Brinquedistas voluntárias do grupo Alegria, Alegria atuam nos hospitais Nossa Senhora das Dores e Carlos Chagas (fotos: Divulgação)

Ela é voluntária do grupo Alegria, Alegria, que conta com 26 brinquedistas, fundado há sete anos, completados no dia 21 deste mês. O objetivo do grupo é contribuir de maneira lúdica, divertida e educativa com a recuperação de crianças enfermas em tratamento.

O resultado terapêutico é considerado excelente pelo médico pediatra Nelvan Camargos, que atende nos dois hospitais. “Diminui o estresse da internação, o que faz com que a criança aceite melhor o tratamento”, assegura o pediatra, que se diz um entusiasta do trabalho das voluntárias.

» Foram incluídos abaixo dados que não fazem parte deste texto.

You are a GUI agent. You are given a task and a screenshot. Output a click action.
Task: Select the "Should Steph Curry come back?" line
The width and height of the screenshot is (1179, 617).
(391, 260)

Criança na Brinquedoteca do HNSD

Márcia, como todo voluntário, não foge à declaração de que o ato de ajudar é mais gratificante para quem doa do que para quem recebe. Nesse caso, com certeza, ela está coberta de razão.

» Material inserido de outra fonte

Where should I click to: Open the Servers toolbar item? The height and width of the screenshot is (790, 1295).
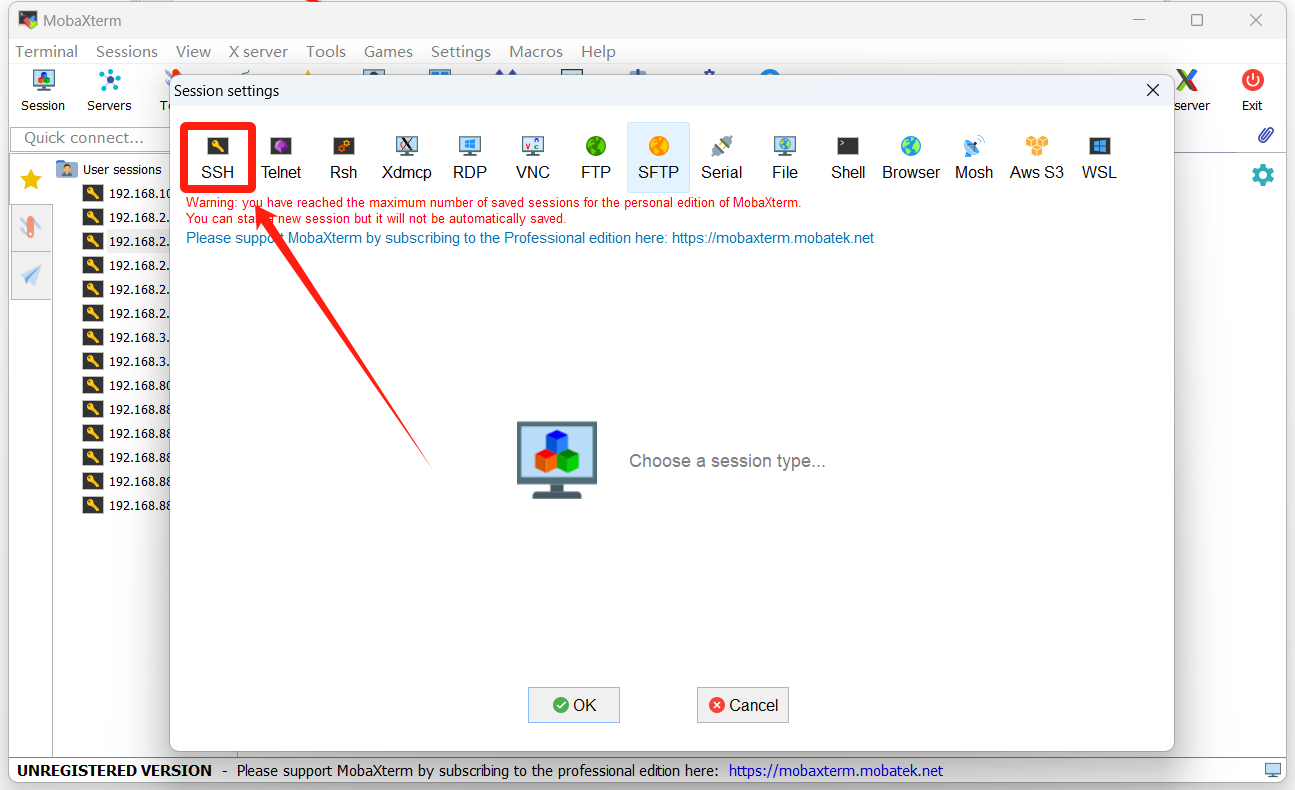click(x=109, y=90)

“Fico feliz ao ouvir de médicos e enfermeiros que a criança se recupera mais rapidamente do que o esperado com as nossas atividades. E que contribuímos para que ela aceite melhor a medicação e o tratamento.”

A brinquedoteca do HNSD já existia antes do trabalho dos voluntários do grupo Alegria, Alegria. Mas ganhou nova dimensão a partir do momento em que as voluntárias passaram a atuar com base em uma pedagogia específica, com excelentes resultados.

“Elas são organizadas e dedicadas. Brincam com as crianças, leem um livro, fazem teatro, distraem e assim ajudam no tratamento. O nosso trabalho fica mais fácil quando encontramos a criança enferma mais relaxada”, diz o médico, para quem a cura de um enfermo não ocorre só com antibióticos e cirurgias, mas também com carinho, cuidado e atenção que diverte e distrai.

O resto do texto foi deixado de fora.